• Required work:
List each line of the material that contains the string "height". Case matters.

Word and element location data
-- Start --

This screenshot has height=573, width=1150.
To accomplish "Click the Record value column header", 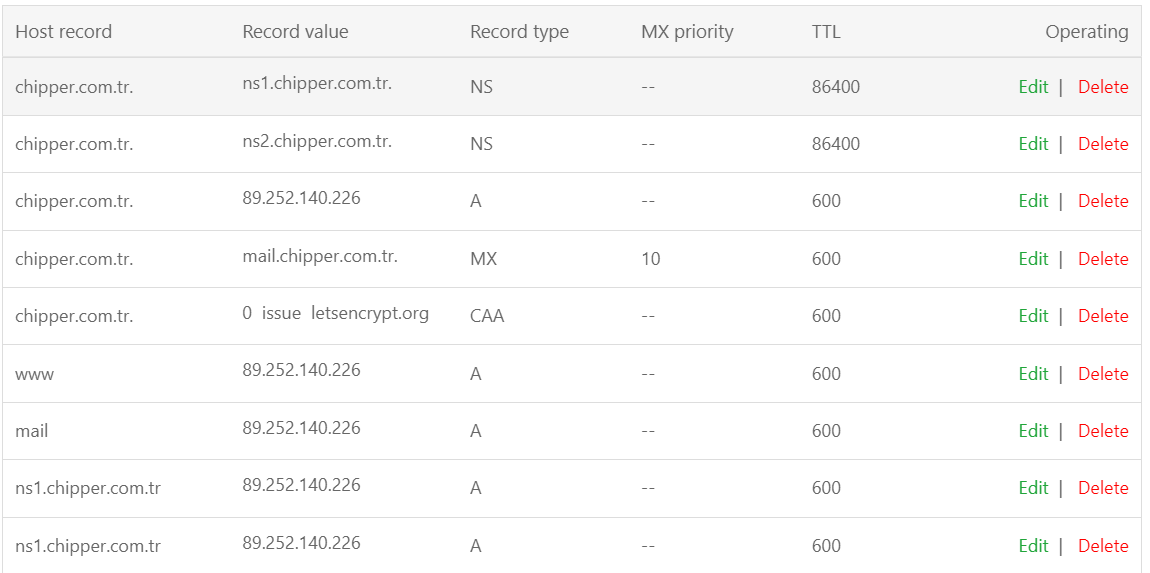I will coord(295,32).
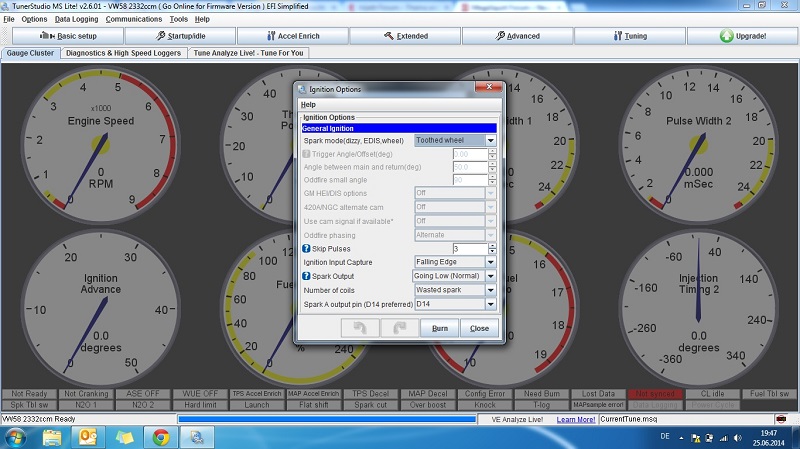Open the Windows Start menu
Viewport: 800px width, 449px height.
17,436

-- End --

• Exercise output:
This screenshot has height=573, width=1150.
Viewport: 800px width, 449px height.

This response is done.